SOURCE EXTRACT section start

The move marks a significant shift for the tech giant, which has historically restricted access to parts and repair manuals, as well as diagnostic and calibration apps, to its authorised repair programmes. Without Apple-sanctioned ways to repair devices, some users have turned to experts on YouTube and at companies like iFixit to learn how to acquire parts and perform repairs independently.
While this might seem like a generous move by Apple, the tech giant was likely inspired by a raft of proposed regulations born of the “right to repair” movement. More than half the states in the U.S. have introduced legislation that would force Apple to provide increased access to repair parts, though many of the measures have failed.
Still, getting ahead of the curve will likely serve Apple well in the court of public opinion.
Also, it bears mentioning that Apple shares hit a record high after a report revealed that the company wants to build self-driving cars as soon as 2025.
By its current metrics, Apple’s stock is not cheap — but it’s not expensive either. Considering that Apple has transitioned more of its business to recurring revenue sales that produce higher margins over the last decade, one can argue it justifies a higher price multiple.
Moreover, when measured against one of its main competitors, Microsoft (MSFT), Apple is trading at a discount based on those same metrics.
Apple has been an American success story several times over. Despite the high valuation, it could be an expensive but good long-term stock to hold.
The Power management Company that’s looking at powerful growth
Sure, the world is increasingly becoming electric; however, an environmentally friendly future of electric-powered transportation, factories, and home heating depends on a large and resilient power grid.
In reality, though, the grid simply isn’t ready to take on the load, and getting there will cost hundreds of billions of dollars.
Enter Eaton (ETN), a power management company, which provides energy-efficient solutions for electrical, hydraulic, and mechanical power. It is one of the leading companies in the sector, and is seeing growth in demand that exceeds its expectations.

SOURCE EXTRACT section end
DATA SEGMENT section start

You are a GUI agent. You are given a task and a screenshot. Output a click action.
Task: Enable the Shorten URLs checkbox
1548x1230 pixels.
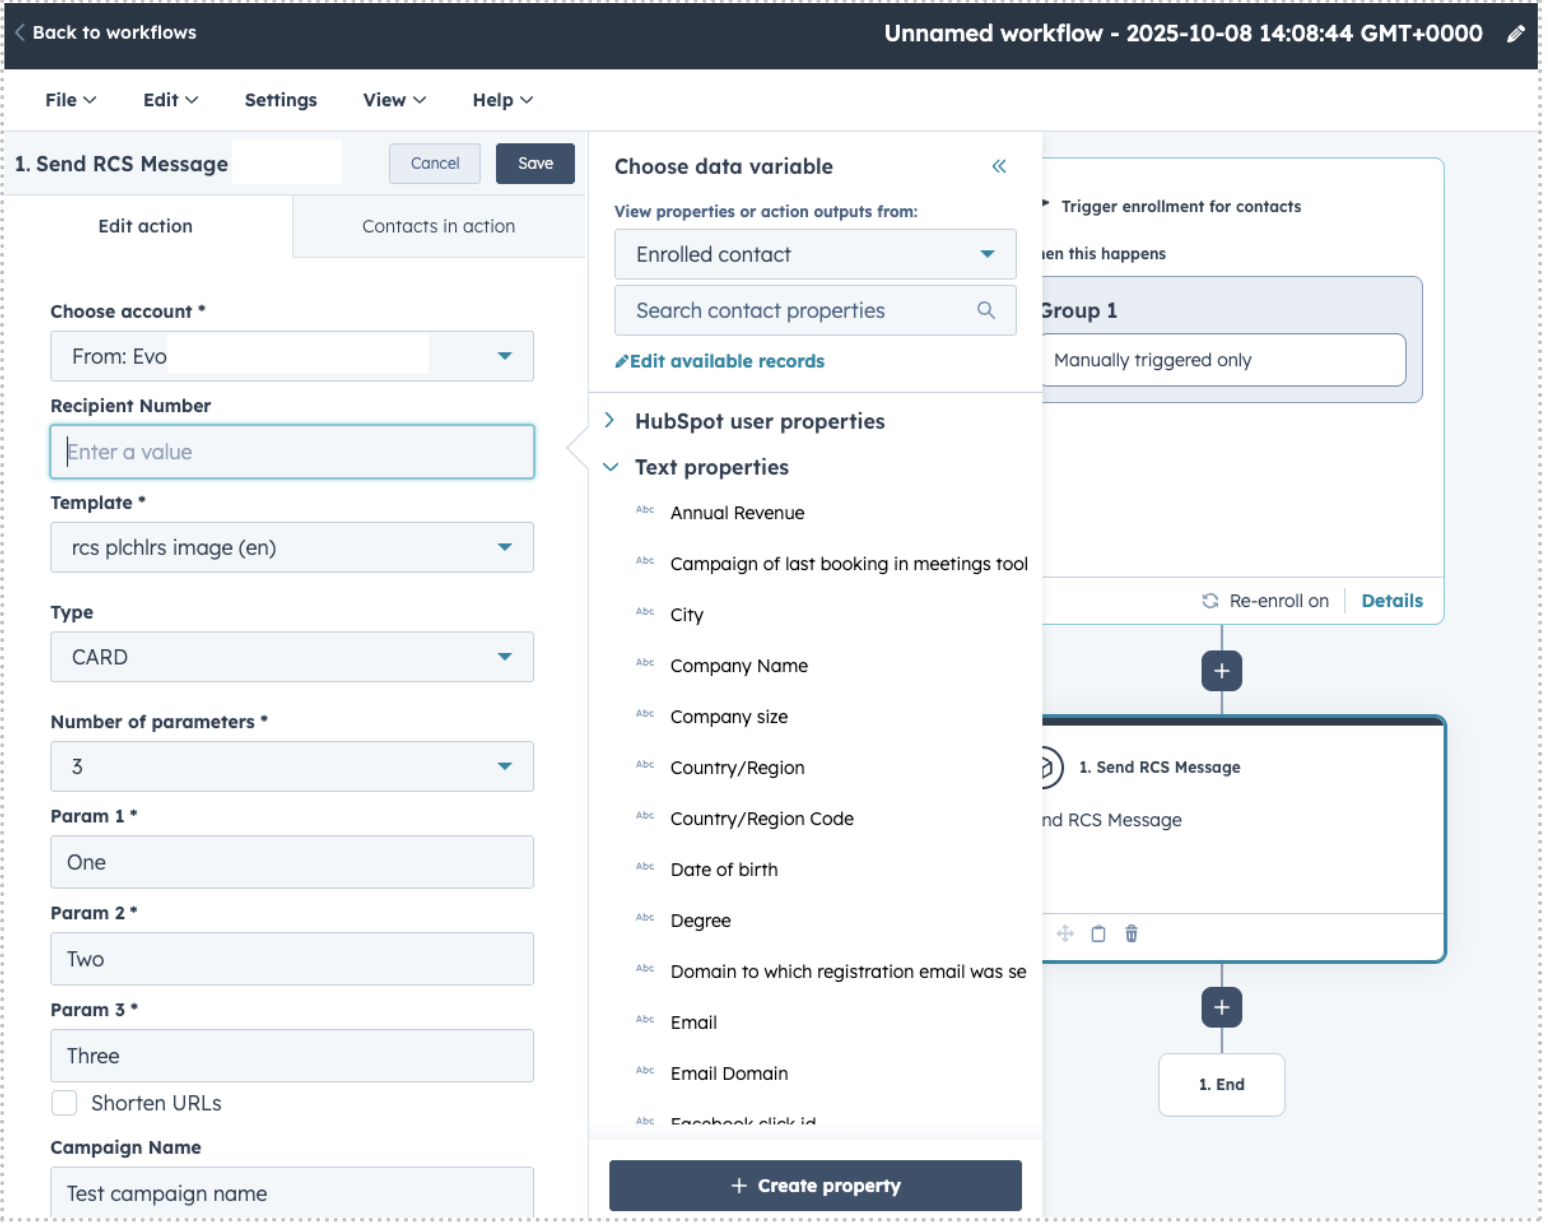[x=65, y=1103]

DATA SEGMENT section end

PROBLEMS TO SOLVE
**A.** According to the passage on Apple and Eaton, what share of U.S. states have introduced legislation that would force Apple to provide increased access to repair parts?
**B.** Go on with the passage on Apple and Eaton, picking up after its final sentence.

WRITTEN ANSWERS
**A.** More than half of the states in the U.S.

**B.**
Backlog in its electricity segment, which accounts for more than two-thirds of its revenue, grew 76% in the latest quarter, higher than ever, prompting Eaton’s CEO – Craig Arnold to call it the fastest demand in any business that he’s seen in his professional lifetime.
At a time when rising interest rates and weak consumer confidence are hurting most U.S. industries, Eaton has been propelled by a megatrend that is likely to persist regardless of conditions in the economy in the near term. To combat climate change, more services that were once powered by fossil fuels will have to convert to electricity.
FYI, Eaton recently reported record results for Q1 2022 with 10% organic sales growth, above the high end of guidance, record backlog, and accelerating order activity up 30% in electrical, and up 35% in aerospace.
As the demand for high-tech gear helps the sector, Eaton’s most powerful ally is simple mathematics. I.e., countries today are accelerating investments that will pay off for decades for Eaton.
Momentum investing is all about the idea of following a stock’s recent trend, which can be in either direction. For investors following this methodology, taking advantage of trends in a stock’s price is key; once a stock establishes a course, it is more than likely to continue moving in that direction. The goal is that once a stock heads down a fixed path, it will lead to timely and profitable trades.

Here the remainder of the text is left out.